**Written request**
Reproduce the data from the line that contains "For every named" through the line that contains "Online Terminreservierung (137, 21)", changing "named" to "labeled" and leaving everything else as it stands.

**Material shown**
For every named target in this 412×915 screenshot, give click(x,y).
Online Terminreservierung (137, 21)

--

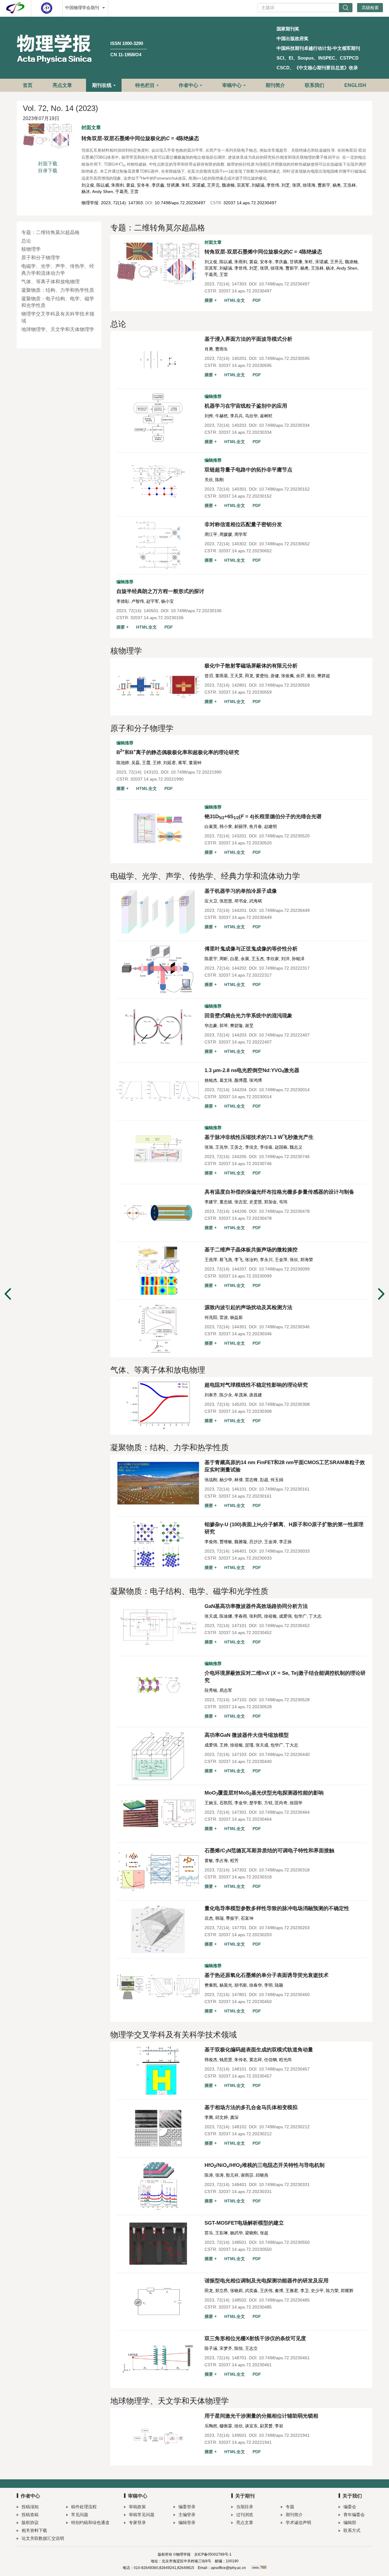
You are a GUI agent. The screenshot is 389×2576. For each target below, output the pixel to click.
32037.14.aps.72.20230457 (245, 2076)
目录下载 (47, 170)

**Full answer**
For every labeled target in this 412×915 screenshot, give click(x,y).
Online Terminreservierung (137, 21)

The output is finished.